[Stored records]
[Start of section]

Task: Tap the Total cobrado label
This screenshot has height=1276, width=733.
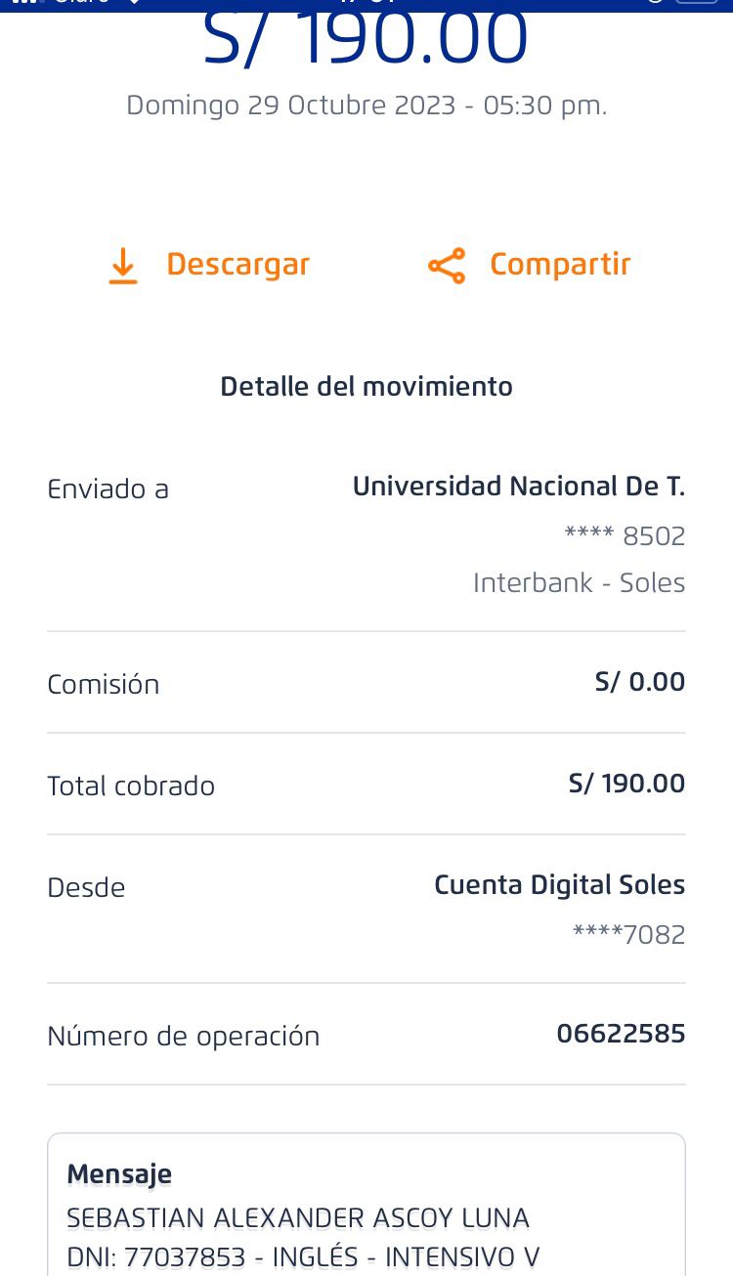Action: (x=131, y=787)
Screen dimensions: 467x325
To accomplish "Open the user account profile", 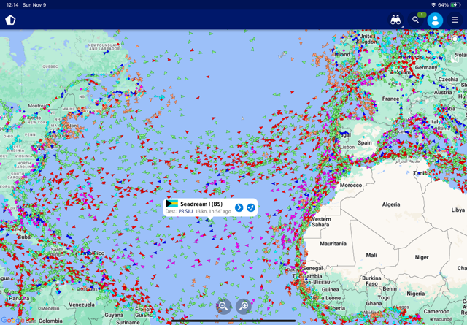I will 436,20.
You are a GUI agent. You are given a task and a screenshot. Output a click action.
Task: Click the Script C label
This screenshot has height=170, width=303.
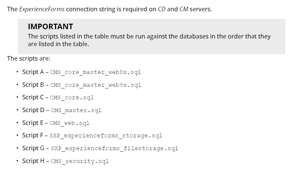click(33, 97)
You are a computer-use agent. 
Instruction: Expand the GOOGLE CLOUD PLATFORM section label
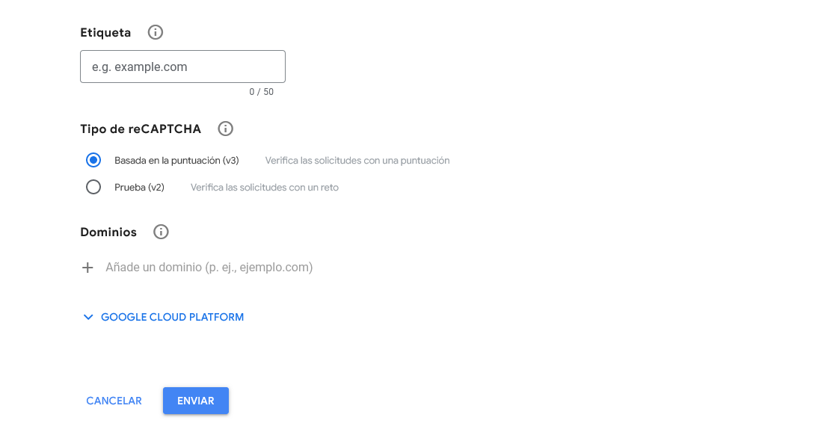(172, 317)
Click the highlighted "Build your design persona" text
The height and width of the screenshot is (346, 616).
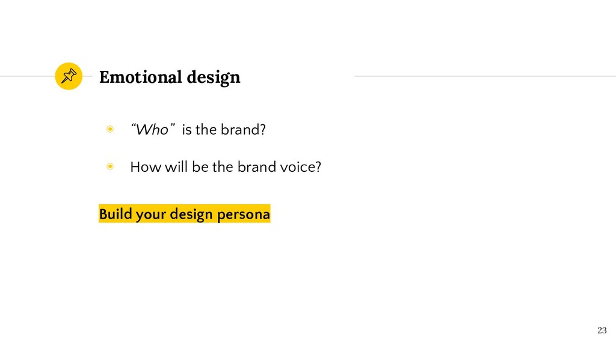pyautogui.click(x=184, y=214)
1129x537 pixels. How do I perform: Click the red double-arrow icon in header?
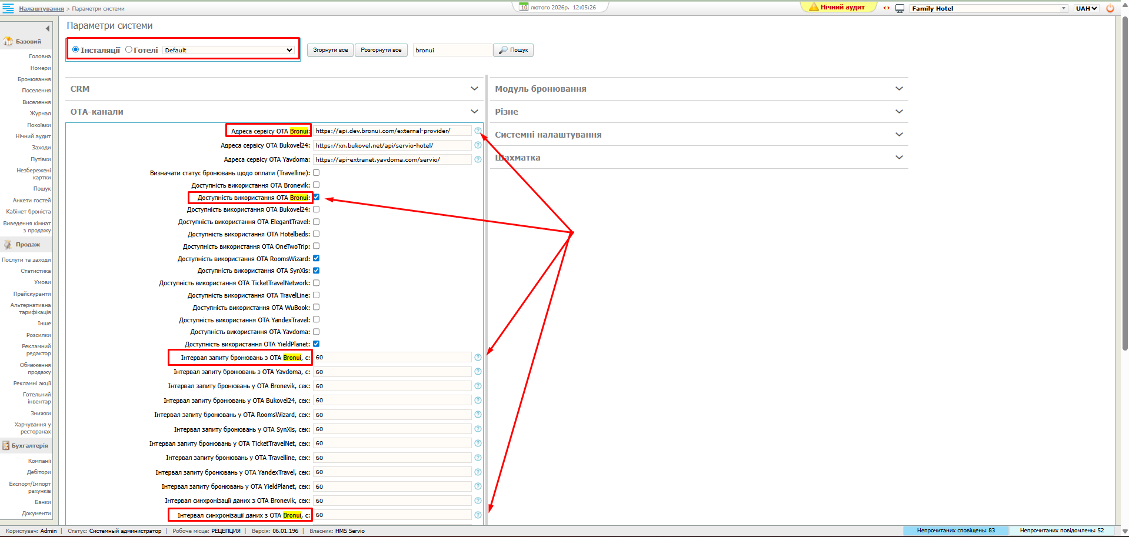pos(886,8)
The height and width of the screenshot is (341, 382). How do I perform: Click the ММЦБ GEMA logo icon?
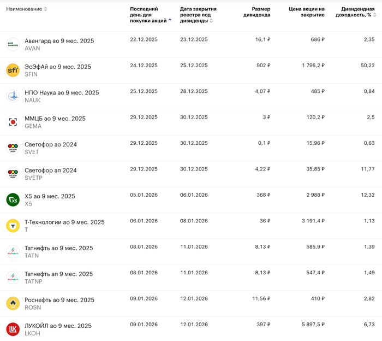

[End of section]
[Start of section]

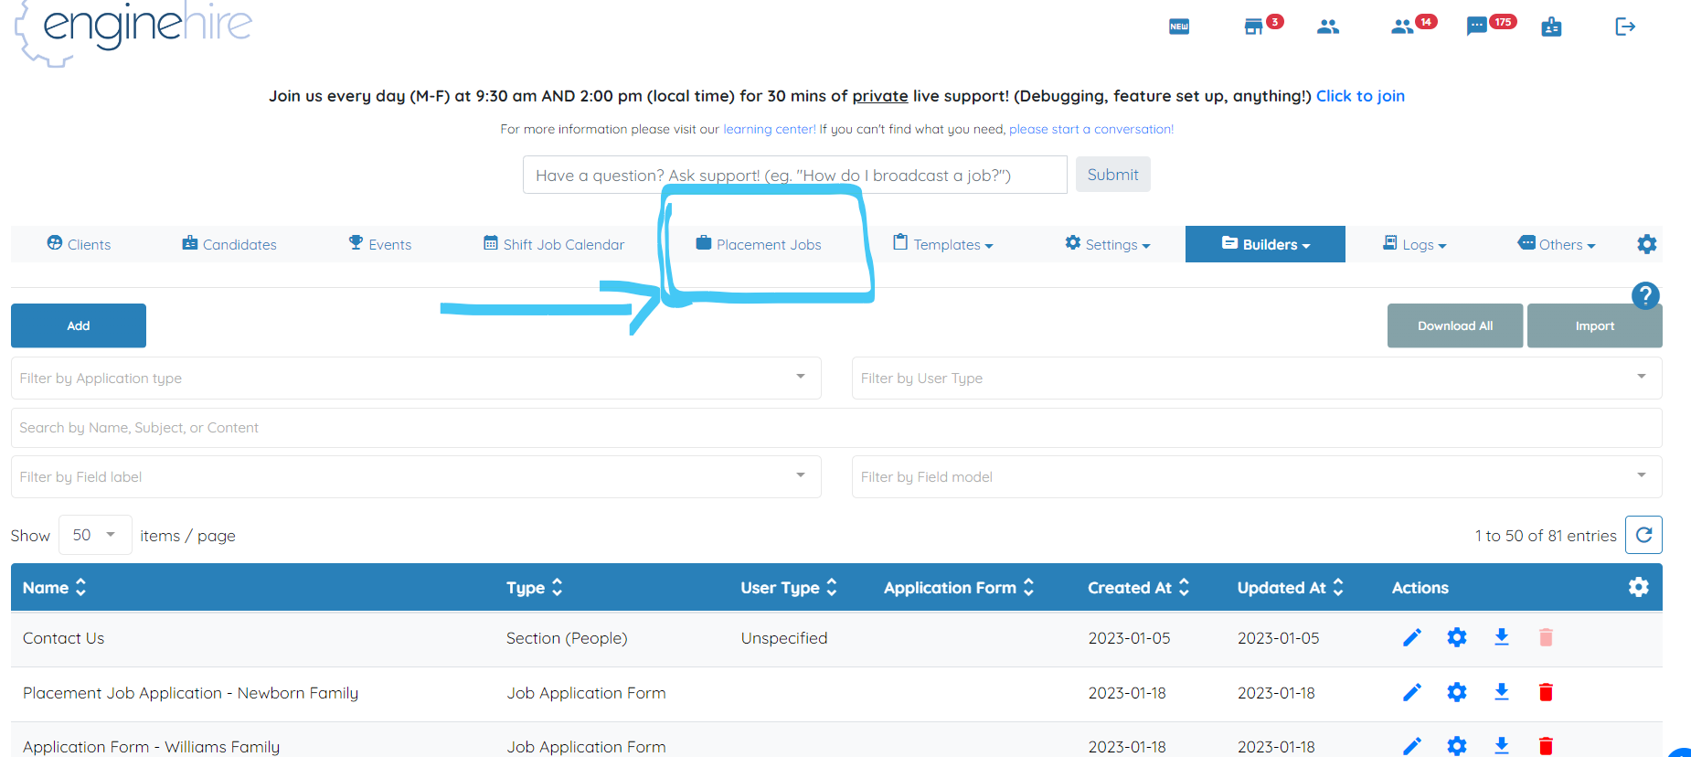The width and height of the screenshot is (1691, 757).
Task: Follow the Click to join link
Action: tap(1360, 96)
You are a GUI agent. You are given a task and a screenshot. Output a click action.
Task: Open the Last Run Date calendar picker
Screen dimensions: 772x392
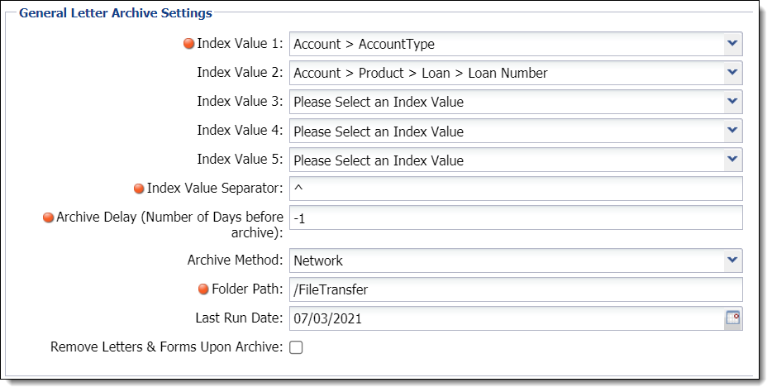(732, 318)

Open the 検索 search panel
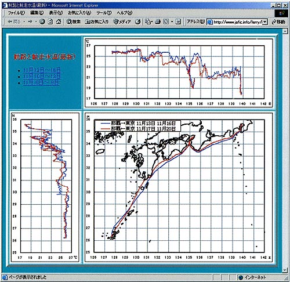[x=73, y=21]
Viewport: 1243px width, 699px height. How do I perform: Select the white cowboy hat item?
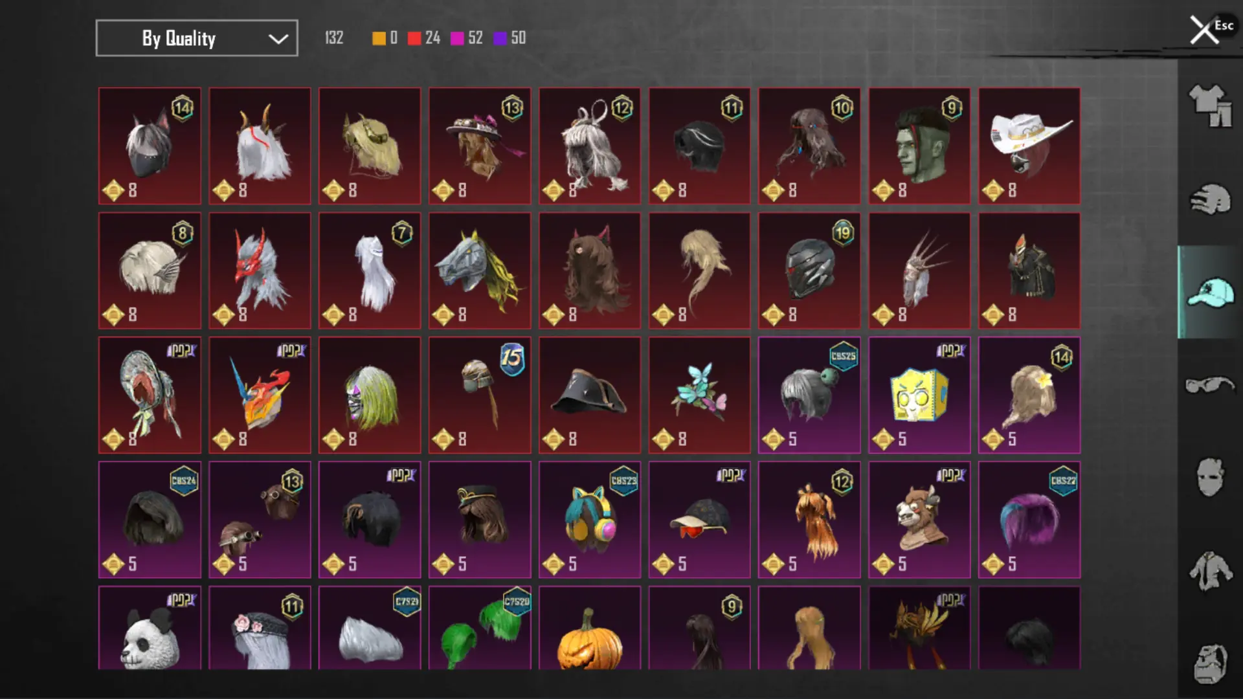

[End of section]

Your answer must be the lines above from the one holding "The height and width of the screenshot is (346, 616)." up to and including the one holding "The height and width of the screenshot is (341, 382).", exact and with no pictures.

▸ **WRITTEN ANSWER**
The height and width of the screenshot is (346, 616).
pyautogui.click(x=184, y=214)
1129x537 pixels. How do I perform: Click the red double-arrow icon in header?
pos(886,8)
The height and width of the screenshot is (341, 382). How do I perform: Click the ММЦБ GEMA logo icon?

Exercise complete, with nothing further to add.